» WORK TO COMPLETE: Your copy of the entries below should hold exactly the lines from the one containing "Task: Open the 查看 menu in menu bar" to the one containing "Viewport: 416px width, 215px height.", inclusive, and no pictures.

*** MATERIALS PROVIDED

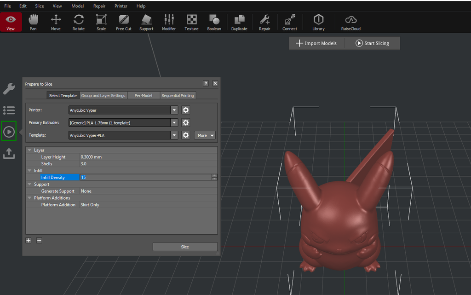Screen dimensions: 471x295
Task: Open the RaiseCloud panel
Action: [x=350, y=22]
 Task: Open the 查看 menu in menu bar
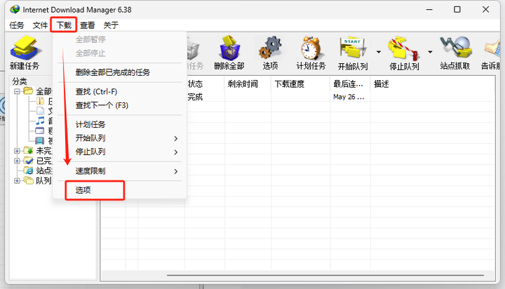pyautogui.click(x=88, y=25)
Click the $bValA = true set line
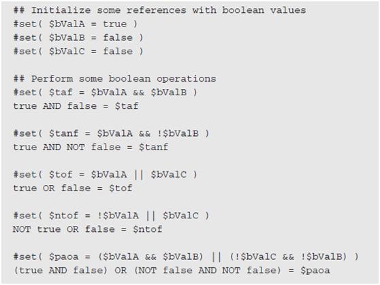 pyautogui.click(x=76, y=24)
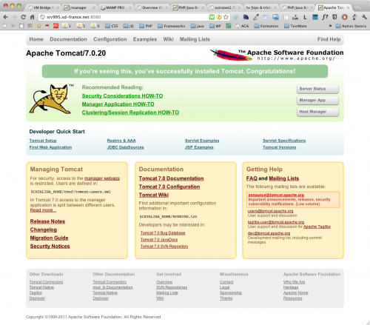Select Find Help in the navigation bar
Image resolution: width=370 pixels, height=325 pixels.
[x=329, y=39]
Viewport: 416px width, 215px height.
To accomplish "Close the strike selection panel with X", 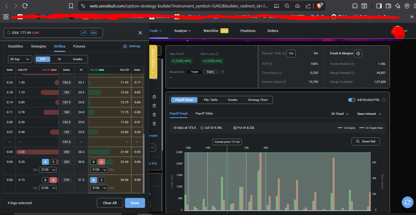I will coord(140,33).
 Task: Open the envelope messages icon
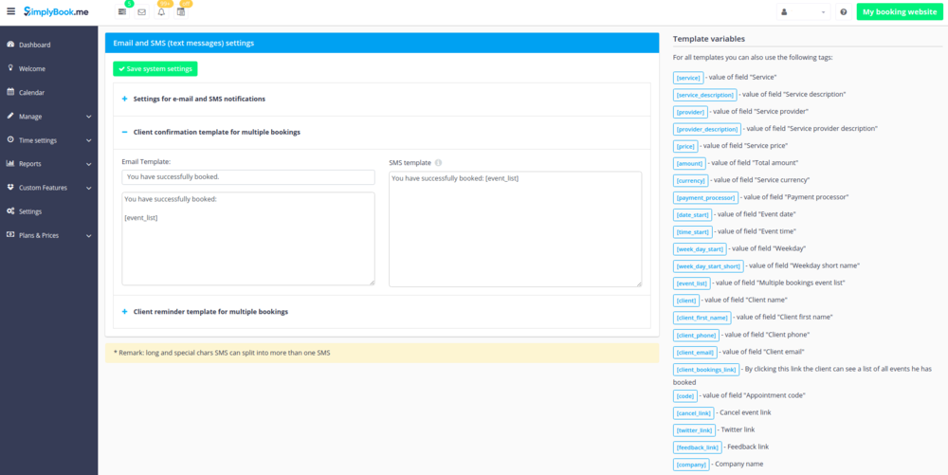pos(141,12)
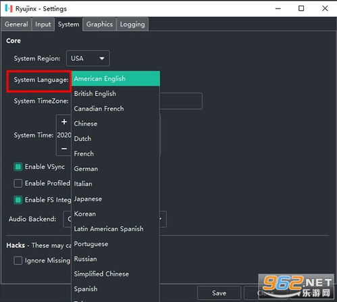Screen dimensions: 337x302
Task: Click the minus icon below System Time
Action: point(64,149)
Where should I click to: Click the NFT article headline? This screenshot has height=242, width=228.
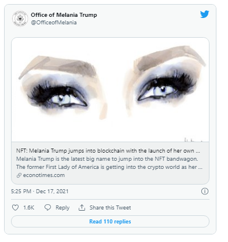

******

» ANSWER AREA:
 Task: Open the 查看 menu in menu bar
pyautogui.click(x=88, y=25)
Click the $bValA = true set line
 pyautogui.click(x=76, y=24)
Select Find Help in the navigation bar
Image resolution: width=370 pixels, height=325 pixels.
[x=329, y=39]
Viewport: 416px width, 215px height.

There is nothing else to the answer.